Nadie abandona lo que deja, por necesidad o por propia elección, para
salir hacia el futuro, si no lleva dentro una gran pasión que lo empuja desde
dentro y le infunde un espíritu creativo capaz de inventar lo nuevo, que en
parte se va gestando en el camino y en parte es ya una tierra que lo espera.
Discernir y elegir es lo más ajeno a un negocio, donde los precios de lo que
compramos están fijados y donde se puede devolver la mercancía si no
estamos satisfechos con ella. El regreso al pasado no es posible para nadie.
Solo se puede regresar a la nostalgia, no a la vida.
Todas nuestras Pascuas están asociadas a la Pascua de Jesús. Somos
parte de su cuerpo, que aún camina en la historia. Esto no solo es una
metáfora que nos ayuda a entender, sino una realidad en la que vivir. De la
vinculación de nuestra persona con Jesús depende la calidad de nuestros
discernimientos, en los que siempre hay algo que muere y algo que resucita.

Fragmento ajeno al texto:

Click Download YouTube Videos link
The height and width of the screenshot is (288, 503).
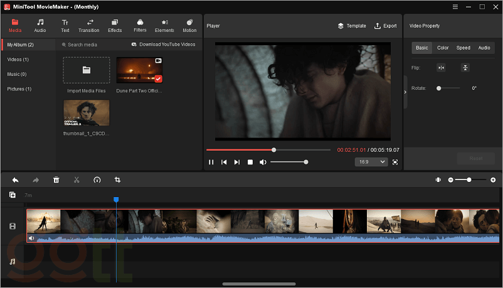click(163, 45)
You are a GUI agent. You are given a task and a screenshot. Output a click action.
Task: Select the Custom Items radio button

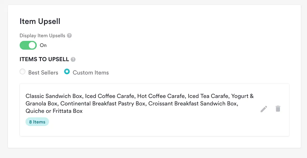67,72
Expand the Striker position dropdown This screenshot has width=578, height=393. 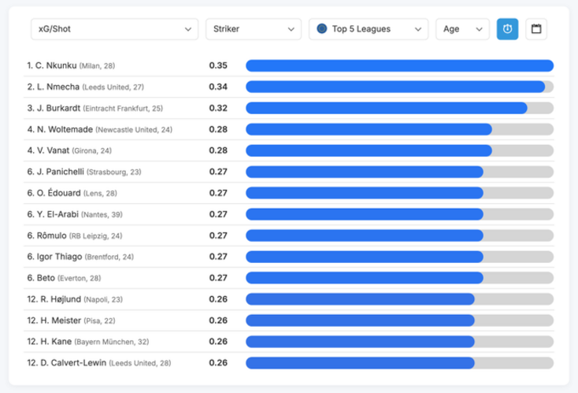click(253, 29)
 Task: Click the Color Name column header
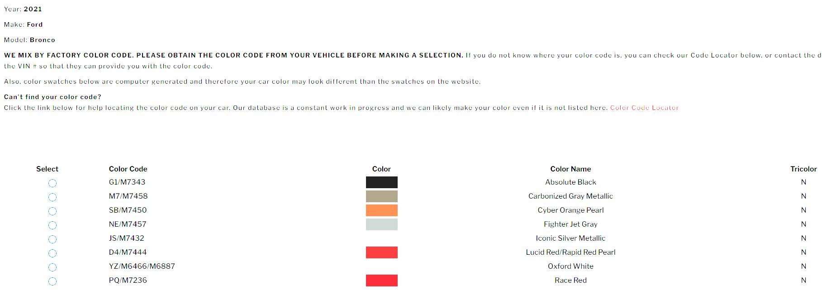pos(570,169)
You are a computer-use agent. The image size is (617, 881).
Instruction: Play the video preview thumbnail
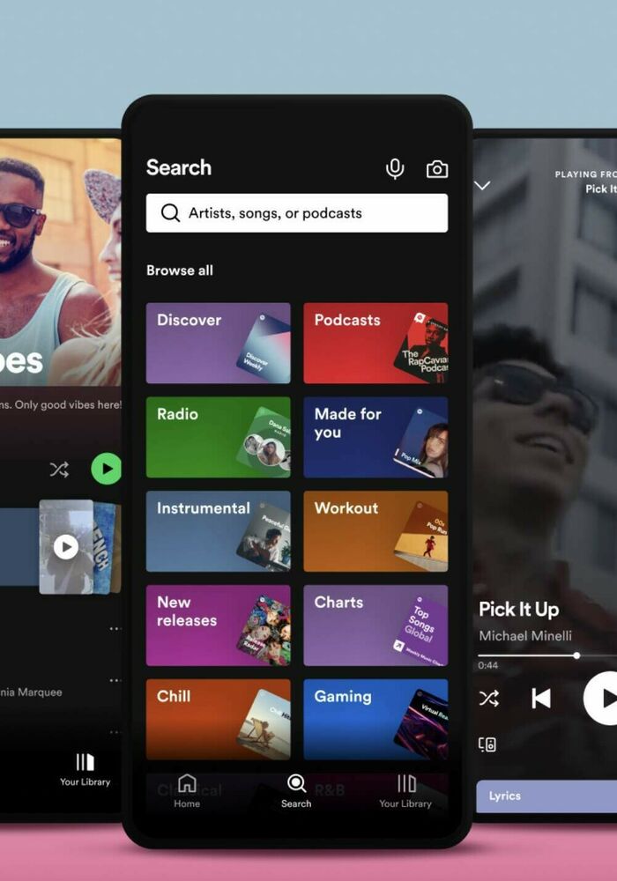coord(66,547)
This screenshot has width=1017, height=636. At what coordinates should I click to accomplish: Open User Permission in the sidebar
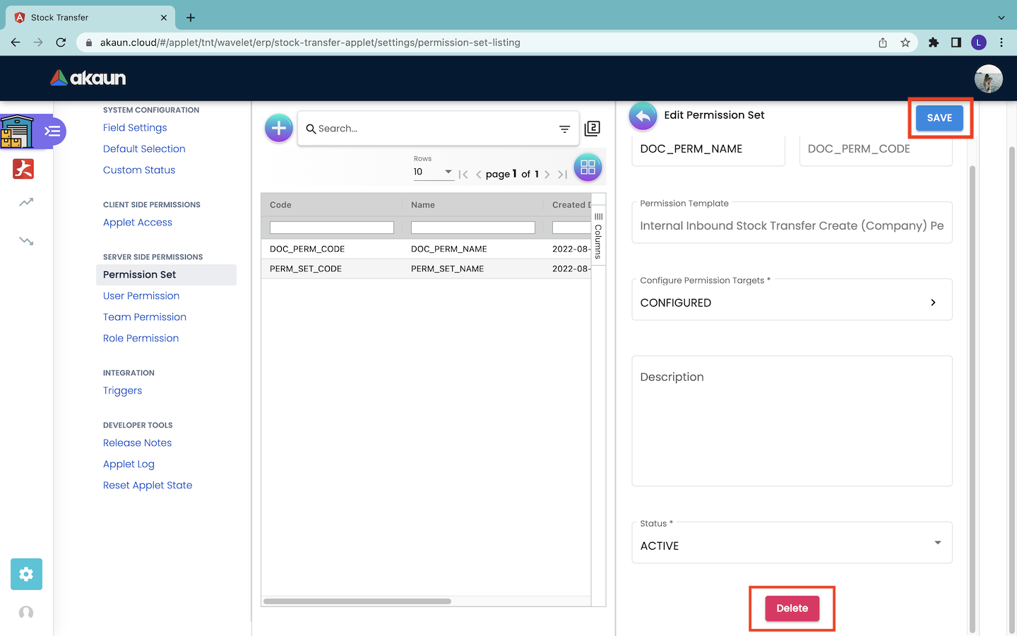[141, 296]

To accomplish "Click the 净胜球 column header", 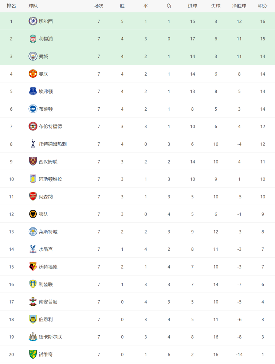I will point(239,6).
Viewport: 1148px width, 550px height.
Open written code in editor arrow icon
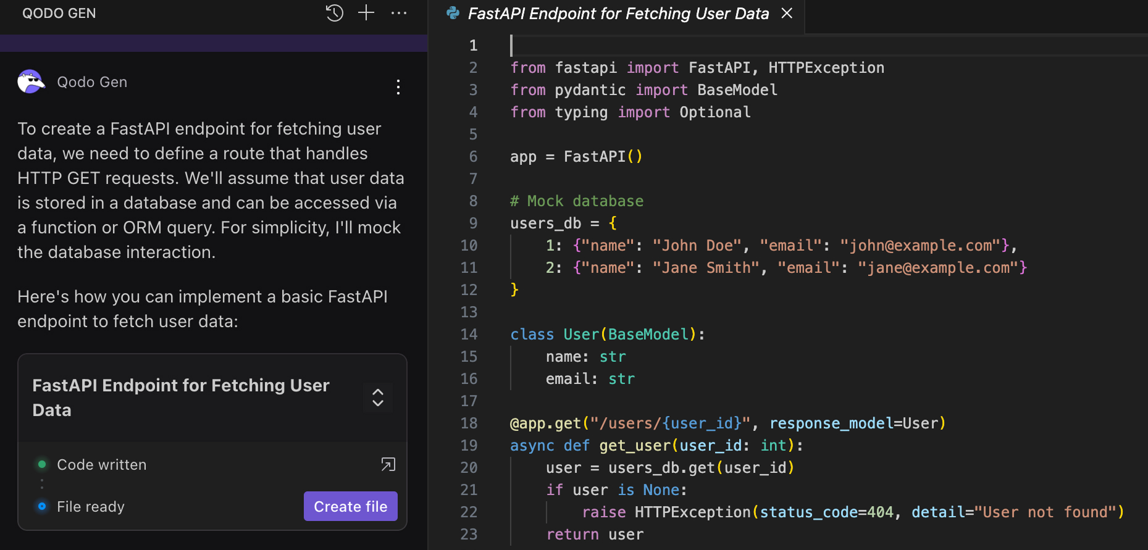[x=388, y=464]
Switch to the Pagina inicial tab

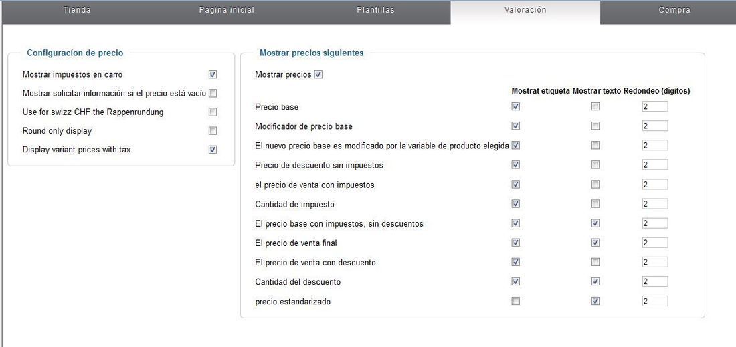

Al lado de Jesús, se irá purificando nuestra interioridad de todo lo que es
engaño. En la contemplación de su persona, se iluminará toda la vida y todo
nuevo don suyo que nos ofrezca, y al ejecutarlo con él nos uniremos en el
trabajo, en la lucha para realizarlo y celebrarlo con un «cántico nuevo» (Sal
96,1) que nunca ha sido estrenado.
[35] Texto del padre Arrupe, leído por el padre Ignacio Iglesias en el aula de la Congregación
General el 3 de septiembre de 1983.
[36] D. M.ª LOYNAZ, Poesía, Letras Cubanas, La Habana 2002, 134.